The MATTERS OF CONCERN are as follows.
(1)    The inquest heard evidence of steps having been taken to try to establish if the deaths of both women were linked and if there was a common source of infection. In both inquests the women had been treated in separate hospitals but within the same Trust and two members of staff had been involved in treating both women. The inquest heard that Public Health England were involved in the investigation following the deaths and advice on testing staff was unclear which meant neither of the members of staff involved with both women were tested. The inquest was however unable to establish if the strain of the virus was the same in both women as the evidence on this was inconsistent and on balance the evidence did not support a conclusion that both women were infected by the same source.
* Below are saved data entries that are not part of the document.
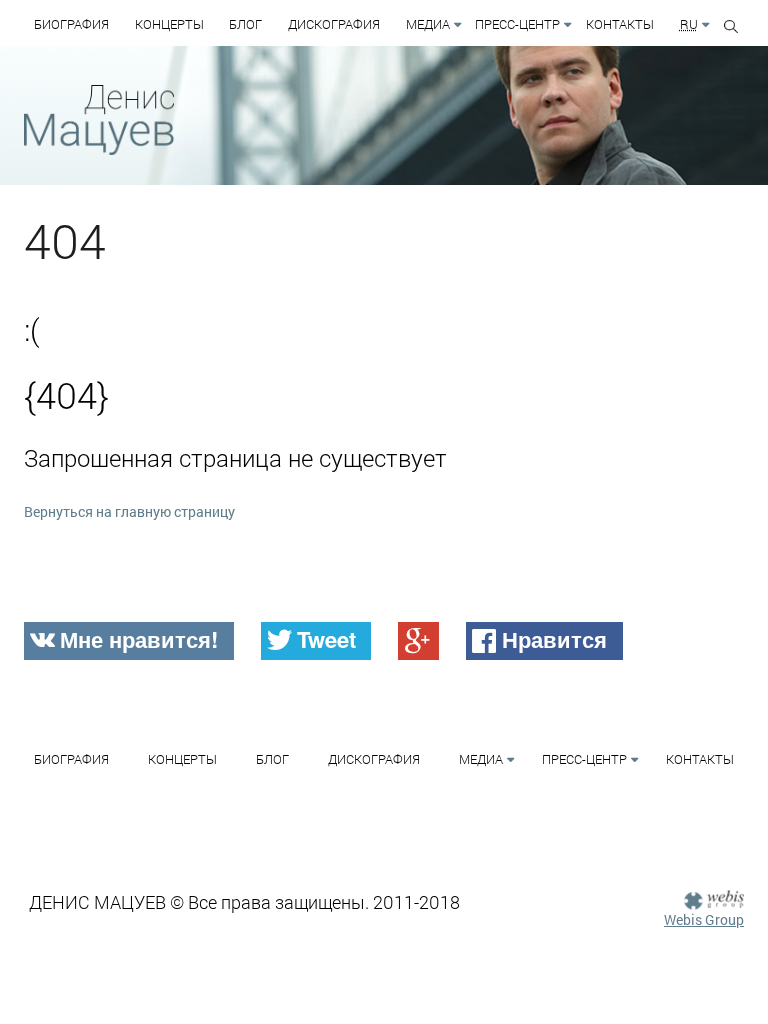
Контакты (620, 24)
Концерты (169, 24)
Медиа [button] (428, 24)
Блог (245, 24)
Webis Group (704, 919)
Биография (71, 24)
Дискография (334, 24)
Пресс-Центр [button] (517, 24)
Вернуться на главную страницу (129, 511)
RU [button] (689, 24)
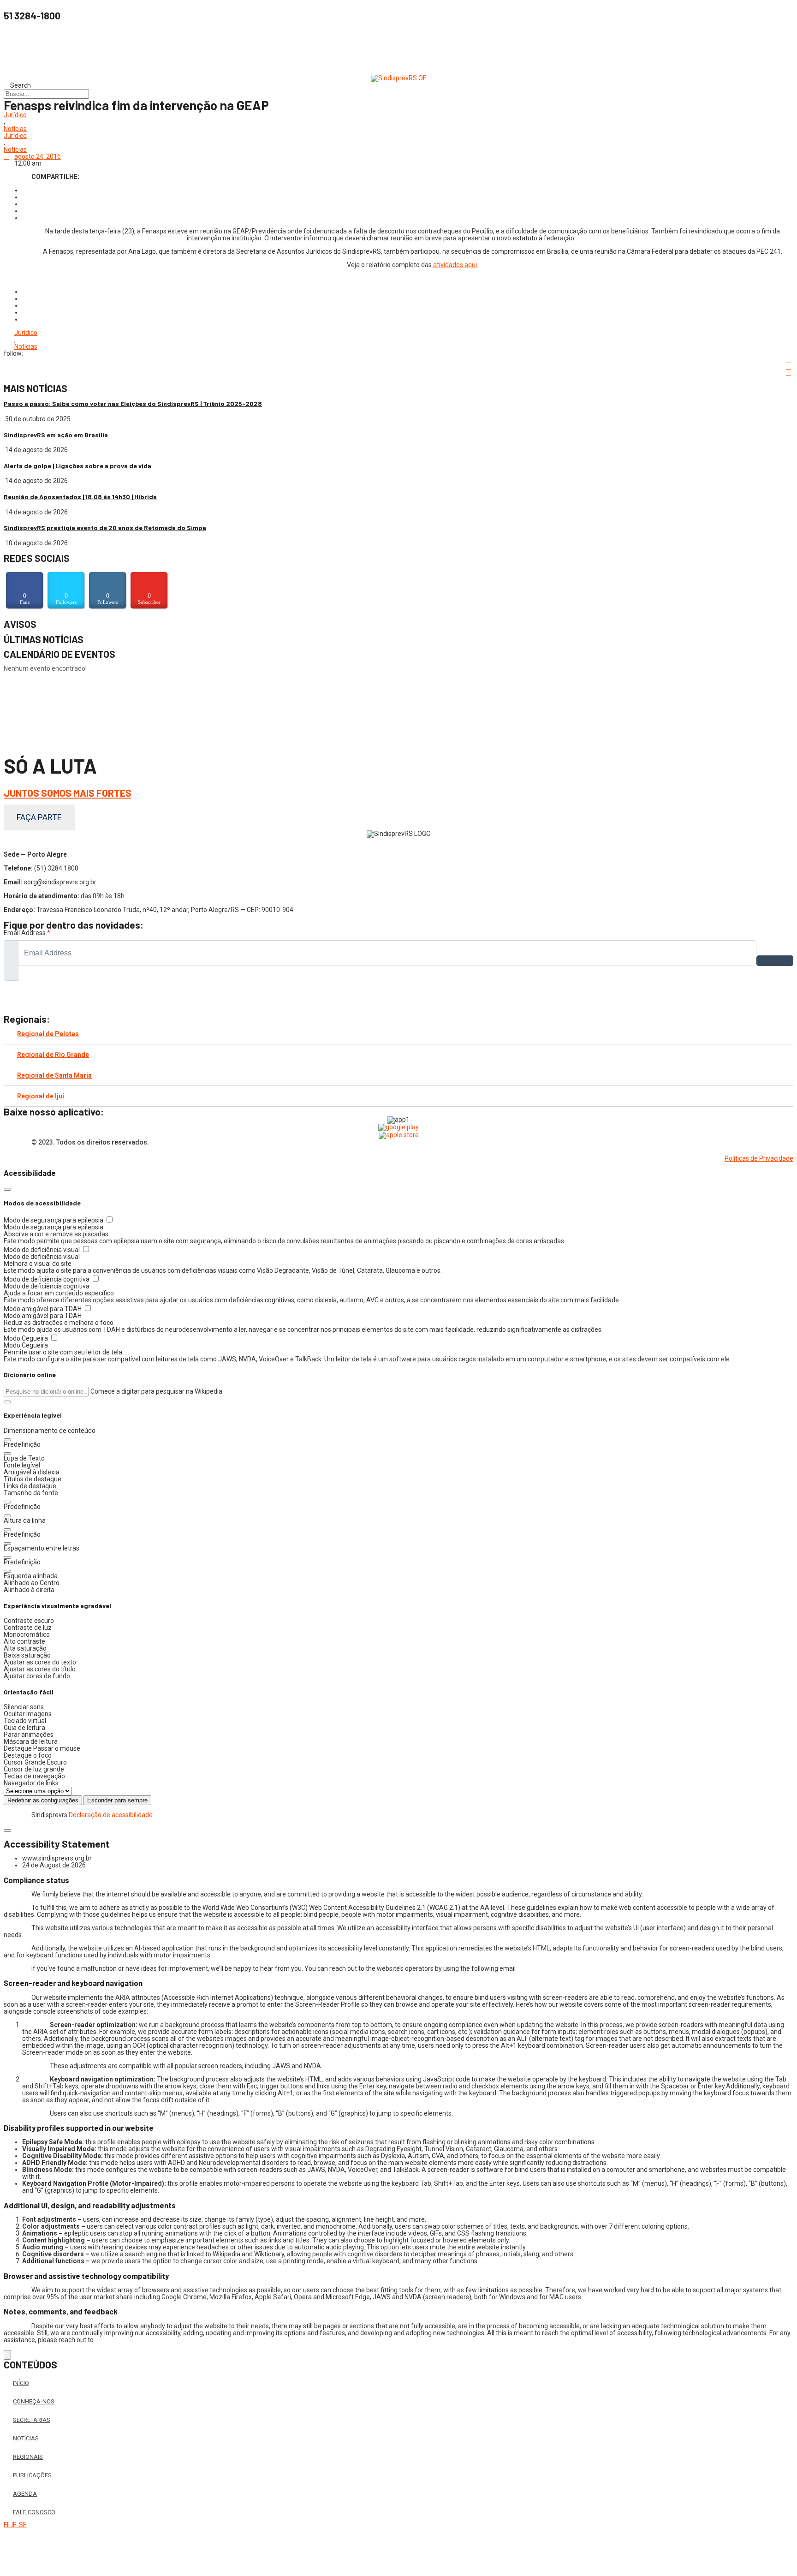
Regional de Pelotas (48, 1034)
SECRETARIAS (31, 2419)
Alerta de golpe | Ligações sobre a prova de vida (77, 466)
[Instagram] (398, 37)
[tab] (398, 1034)
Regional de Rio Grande (53, 1054)
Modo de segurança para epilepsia (54, 1220)
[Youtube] (398, 44)
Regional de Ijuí (40, 1096)
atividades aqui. (455, 264)
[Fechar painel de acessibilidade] (7, 1189)
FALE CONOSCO (34, 2512)
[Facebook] (398, 30)
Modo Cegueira (26, 1338)
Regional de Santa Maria (54, 1075)
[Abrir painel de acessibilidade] (7, 2355)
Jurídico (15, 115)
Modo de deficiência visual (42, 1249)
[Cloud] (398, 51)
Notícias (15, 128)
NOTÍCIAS (26, 2438)
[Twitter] (398, 57)
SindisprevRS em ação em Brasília (56, 435)
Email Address (27, 933)
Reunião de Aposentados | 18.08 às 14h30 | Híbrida (80, 497)
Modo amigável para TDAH (43, 1308)
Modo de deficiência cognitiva (47, 1279)
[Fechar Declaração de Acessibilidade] (7, 1830)
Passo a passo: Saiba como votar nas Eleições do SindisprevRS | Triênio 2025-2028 (133, 403)
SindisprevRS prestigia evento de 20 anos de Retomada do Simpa (105, 527)
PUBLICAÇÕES (32, 2475)
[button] (7, 1402)
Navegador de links (31, 1783)
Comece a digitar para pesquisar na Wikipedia (156, 1391)
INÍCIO (21, 2382)
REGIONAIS (28, 2456)
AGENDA (25, 2493)
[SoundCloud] (398, 1004)
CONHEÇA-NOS (33, 2401)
(2)   Evidence given at the inquest revealed that Herpes Simplex can be fatal if contracted in pregnancy and whilst deaths are rare there is no specific guidance in relation to treating women in the post-partum period with anti-viral therapy. It was accepted by all who gave evidence that antiviral medication would have been the recognised treatment for Herpes Simplex (specifically Acyclovir). The Trust has made some minor amendments to its protocols but there is no national guidance either in place back in 2018 or currently in 2023 on prescribing antiviral medication to women who present with signs of systemic infection. Had Acyclovir been prescribed at an earlier stage it is likely to have significantly reduced the risk of death from progression of the disease. Sepsis protocols cover antibiotic therapy but not antiviral therapy. What was abundantly clear from the evidence before the court was that this is a rare but often fatal disease if contracted in the peripartum period and more needs to be done to raise awareness of it as a potential diagnosis to exclude in sepsis pathways and for early consideration of the use to Acyclovir.
In my opinion action should be taken to prevent future deaths and I believe you have the power to take such action.
You are under a duty to respond to this report within 56 days of the date of this report, namely by 12 November 2023. I, the coroner, may extend the period.

Your response must contain details of action taken or proposed to be taken, setting out the timetable for action. Otherwise you must explain why no action is proposed.
I have sent a copy of my report to the Chief Coroner and to the following Interested Persons namely the families, and East Kent Hospitals University NHS Foundation Trust.

I am also under a duty to send the Chief Coroner a copy of your response.

The Chief Coroner may publish either or both in a complete or redacted or summary form. He may send a copy of this report to any person who he believes may find it useful or of interest. You may make representations to me, the coroner, at the time of your response, about the release or the publication of your response by the Chief Coroner.